▶ [Task instructions]
Using the listing below, report all lines holding the word "Chrome".

..............................

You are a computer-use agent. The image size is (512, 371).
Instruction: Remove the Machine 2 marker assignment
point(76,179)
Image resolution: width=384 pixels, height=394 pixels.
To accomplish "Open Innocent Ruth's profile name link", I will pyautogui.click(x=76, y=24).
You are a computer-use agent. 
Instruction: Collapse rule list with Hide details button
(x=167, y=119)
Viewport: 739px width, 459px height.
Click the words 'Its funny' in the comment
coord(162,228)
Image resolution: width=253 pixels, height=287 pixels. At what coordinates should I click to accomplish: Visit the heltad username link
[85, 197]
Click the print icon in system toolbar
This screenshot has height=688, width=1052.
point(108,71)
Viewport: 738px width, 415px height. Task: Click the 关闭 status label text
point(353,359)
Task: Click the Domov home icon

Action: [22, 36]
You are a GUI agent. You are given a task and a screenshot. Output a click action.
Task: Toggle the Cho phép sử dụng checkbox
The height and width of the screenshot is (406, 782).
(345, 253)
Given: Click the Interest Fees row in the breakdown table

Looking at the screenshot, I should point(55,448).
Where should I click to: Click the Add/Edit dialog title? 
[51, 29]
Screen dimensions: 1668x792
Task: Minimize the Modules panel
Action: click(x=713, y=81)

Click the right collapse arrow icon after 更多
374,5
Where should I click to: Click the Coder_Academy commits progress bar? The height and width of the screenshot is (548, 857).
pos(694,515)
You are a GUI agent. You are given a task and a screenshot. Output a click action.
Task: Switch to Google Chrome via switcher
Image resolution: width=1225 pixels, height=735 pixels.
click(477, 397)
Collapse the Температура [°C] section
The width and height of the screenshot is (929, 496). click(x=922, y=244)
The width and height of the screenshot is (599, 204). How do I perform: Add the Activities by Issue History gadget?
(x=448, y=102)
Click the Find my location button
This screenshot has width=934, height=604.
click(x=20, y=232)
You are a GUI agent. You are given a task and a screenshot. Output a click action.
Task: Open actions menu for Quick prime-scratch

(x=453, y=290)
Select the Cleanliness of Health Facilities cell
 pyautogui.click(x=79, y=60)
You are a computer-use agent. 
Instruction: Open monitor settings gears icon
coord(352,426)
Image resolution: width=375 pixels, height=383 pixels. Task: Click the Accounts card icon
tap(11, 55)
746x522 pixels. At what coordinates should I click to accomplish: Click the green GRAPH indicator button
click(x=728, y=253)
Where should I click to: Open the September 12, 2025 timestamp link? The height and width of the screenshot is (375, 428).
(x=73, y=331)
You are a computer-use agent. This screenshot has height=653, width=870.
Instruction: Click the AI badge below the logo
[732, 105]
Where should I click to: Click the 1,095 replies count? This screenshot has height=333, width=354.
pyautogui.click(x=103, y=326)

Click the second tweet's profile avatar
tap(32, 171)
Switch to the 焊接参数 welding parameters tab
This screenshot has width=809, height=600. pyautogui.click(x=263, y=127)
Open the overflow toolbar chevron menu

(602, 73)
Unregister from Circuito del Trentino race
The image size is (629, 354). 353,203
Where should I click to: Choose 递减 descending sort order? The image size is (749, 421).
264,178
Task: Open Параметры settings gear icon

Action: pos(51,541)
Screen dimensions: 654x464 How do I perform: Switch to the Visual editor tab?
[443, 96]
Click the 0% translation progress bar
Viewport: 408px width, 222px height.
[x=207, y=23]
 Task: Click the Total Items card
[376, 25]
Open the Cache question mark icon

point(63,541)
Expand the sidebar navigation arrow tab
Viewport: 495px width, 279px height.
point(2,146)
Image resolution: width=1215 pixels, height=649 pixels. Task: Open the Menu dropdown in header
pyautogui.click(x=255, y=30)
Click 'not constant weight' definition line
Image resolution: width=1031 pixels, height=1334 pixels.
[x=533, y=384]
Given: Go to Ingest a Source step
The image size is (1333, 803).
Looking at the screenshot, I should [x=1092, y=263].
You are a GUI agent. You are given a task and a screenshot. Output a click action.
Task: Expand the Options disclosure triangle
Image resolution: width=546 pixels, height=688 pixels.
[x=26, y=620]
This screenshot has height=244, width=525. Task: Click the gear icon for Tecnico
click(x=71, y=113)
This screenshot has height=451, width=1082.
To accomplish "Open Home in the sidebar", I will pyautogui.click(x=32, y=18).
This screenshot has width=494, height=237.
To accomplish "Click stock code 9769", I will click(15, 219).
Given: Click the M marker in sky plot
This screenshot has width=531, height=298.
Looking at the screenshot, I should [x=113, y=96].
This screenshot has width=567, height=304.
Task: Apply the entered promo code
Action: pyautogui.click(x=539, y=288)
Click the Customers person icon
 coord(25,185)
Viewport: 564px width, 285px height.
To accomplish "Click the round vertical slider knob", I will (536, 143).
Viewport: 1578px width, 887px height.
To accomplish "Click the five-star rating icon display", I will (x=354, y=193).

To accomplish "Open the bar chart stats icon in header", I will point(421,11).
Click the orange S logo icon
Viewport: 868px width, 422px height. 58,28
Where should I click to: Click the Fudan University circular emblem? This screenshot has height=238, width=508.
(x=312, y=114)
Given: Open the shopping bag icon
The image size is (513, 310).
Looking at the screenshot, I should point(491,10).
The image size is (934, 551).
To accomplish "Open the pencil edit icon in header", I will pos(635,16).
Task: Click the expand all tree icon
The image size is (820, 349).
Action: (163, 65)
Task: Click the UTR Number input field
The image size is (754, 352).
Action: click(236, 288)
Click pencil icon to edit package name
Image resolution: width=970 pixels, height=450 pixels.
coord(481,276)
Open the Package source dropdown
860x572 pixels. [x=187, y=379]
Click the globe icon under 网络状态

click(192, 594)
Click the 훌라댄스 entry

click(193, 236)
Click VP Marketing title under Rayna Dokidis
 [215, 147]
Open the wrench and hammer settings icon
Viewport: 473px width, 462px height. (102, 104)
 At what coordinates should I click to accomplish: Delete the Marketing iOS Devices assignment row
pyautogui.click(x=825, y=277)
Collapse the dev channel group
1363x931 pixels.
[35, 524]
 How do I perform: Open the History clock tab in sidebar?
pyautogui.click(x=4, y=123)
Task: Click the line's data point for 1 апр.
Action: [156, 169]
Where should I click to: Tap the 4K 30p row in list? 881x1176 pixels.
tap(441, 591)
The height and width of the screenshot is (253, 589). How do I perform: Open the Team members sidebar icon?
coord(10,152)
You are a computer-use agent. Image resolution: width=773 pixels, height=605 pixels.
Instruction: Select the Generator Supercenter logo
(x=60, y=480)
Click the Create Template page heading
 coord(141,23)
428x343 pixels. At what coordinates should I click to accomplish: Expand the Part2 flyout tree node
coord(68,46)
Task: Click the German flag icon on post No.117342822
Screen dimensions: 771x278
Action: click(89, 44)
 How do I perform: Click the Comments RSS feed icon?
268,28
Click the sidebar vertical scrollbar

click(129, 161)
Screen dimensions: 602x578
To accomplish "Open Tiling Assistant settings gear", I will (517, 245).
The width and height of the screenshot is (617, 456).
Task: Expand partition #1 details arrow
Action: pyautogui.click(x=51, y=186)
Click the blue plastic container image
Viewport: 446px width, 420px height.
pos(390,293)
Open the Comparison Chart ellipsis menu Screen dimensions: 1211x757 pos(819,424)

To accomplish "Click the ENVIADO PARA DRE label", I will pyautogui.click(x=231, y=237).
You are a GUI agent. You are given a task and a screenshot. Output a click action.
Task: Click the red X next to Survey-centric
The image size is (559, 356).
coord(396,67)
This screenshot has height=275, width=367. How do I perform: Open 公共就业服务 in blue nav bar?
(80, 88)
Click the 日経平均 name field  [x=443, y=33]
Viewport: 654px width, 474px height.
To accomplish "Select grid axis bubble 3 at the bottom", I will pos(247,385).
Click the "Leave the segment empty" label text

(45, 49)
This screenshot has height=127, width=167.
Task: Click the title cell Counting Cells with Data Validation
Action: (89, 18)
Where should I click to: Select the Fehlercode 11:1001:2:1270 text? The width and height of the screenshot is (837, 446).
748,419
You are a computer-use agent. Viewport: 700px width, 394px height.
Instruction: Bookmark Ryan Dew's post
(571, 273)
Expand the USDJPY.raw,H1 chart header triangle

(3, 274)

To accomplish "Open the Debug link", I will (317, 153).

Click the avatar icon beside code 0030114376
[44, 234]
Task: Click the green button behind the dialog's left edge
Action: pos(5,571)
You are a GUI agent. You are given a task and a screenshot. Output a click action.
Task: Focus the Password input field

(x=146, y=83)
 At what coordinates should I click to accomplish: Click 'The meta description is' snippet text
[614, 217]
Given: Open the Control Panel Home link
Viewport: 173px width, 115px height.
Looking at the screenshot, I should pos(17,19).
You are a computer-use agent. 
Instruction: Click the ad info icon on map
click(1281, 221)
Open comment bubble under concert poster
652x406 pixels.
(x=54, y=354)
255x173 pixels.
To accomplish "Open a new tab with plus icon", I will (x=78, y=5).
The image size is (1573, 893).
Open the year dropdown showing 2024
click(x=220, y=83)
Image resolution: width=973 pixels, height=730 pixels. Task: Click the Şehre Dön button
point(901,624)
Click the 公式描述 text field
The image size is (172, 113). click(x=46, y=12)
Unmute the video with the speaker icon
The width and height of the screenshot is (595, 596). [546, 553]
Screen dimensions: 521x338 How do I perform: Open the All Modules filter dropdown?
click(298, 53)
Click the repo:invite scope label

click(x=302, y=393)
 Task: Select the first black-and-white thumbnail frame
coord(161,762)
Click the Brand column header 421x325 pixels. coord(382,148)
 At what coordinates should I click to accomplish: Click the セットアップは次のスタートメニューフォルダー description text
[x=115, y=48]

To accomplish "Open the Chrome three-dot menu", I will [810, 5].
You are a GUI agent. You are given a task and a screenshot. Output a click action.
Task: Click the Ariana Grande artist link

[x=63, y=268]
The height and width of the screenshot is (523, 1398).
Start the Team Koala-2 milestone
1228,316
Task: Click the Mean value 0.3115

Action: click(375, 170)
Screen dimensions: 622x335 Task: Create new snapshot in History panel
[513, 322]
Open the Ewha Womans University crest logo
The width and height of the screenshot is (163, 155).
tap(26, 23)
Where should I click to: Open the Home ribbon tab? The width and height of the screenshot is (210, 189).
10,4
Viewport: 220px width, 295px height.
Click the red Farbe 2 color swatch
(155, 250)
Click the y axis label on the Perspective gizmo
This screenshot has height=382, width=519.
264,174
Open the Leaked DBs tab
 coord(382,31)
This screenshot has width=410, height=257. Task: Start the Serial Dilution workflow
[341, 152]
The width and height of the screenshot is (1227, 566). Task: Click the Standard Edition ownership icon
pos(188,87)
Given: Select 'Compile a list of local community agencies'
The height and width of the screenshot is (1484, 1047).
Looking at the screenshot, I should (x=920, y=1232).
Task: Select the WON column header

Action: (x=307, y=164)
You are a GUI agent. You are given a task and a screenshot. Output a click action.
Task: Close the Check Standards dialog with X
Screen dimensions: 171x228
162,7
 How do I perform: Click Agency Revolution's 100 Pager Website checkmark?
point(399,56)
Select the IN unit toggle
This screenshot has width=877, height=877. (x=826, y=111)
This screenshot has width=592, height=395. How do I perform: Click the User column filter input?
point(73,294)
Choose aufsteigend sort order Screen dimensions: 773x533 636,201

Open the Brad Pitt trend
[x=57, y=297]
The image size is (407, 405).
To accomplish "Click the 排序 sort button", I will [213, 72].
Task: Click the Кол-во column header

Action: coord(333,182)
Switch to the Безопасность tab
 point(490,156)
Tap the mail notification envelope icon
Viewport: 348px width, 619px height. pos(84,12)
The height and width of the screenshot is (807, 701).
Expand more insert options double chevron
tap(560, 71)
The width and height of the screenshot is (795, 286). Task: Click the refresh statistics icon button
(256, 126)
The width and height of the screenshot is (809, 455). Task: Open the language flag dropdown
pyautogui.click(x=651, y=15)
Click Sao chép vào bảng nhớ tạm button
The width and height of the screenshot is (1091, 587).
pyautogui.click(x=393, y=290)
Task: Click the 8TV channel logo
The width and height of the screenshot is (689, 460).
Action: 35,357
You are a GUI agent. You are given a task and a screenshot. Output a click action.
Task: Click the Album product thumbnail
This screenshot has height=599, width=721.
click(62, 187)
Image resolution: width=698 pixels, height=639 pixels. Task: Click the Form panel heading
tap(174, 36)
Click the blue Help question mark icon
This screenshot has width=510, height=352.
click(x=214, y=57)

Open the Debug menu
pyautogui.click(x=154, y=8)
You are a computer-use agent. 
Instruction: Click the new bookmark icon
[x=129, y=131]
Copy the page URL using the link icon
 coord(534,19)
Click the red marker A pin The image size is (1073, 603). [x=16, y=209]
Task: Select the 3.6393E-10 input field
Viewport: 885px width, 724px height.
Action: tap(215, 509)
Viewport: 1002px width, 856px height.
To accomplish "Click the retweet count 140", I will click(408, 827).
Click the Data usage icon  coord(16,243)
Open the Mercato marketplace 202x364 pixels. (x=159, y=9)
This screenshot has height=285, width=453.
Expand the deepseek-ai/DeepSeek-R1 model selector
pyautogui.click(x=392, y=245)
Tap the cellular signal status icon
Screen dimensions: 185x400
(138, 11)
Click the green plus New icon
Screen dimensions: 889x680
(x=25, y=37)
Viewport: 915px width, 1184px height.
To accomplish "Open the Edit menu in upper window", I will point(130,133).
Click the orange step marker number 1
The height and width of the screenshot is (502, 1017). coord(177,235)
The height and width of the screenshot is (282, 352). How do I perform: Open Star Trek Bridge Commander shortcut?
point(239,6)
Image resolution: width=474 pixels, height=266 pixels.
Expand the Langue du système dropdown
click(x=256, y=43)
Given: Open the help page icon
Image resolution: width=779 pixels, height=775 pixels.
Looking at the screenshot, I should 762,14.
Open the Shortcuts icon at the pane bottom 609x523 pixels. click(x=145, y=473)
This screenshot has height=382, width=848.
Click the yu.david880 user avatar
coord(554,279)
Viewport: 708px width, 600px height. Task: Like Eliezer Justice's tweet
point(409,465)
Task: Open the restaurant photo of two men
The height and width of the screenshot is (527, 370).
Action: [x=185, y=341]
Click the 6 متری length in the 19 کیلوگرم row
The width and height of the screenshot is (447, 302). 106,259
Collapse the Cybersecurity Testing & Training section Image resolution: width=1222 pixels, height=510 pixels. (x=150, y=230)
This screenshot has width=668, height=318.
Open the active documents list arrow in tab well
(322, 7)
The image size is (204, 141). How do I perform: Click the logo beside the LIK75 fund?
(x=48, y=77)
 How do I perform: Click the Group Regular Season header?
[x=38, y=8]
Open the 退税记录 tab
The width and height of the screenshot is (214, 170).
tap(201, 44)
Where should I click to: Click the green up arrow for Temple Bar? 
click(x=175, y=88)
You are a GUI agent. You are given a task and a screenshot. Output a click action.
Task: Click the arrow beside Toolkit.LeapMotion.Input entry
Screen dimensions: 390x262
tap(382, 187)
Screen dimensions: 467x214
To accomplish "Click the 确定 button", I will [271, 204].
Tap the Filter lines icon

..............................

▶ [Exercise output]
Task: Switch to Google Chrome via switcher
To accomplish "Open the Chrome three-dot menu", I will [810, 5].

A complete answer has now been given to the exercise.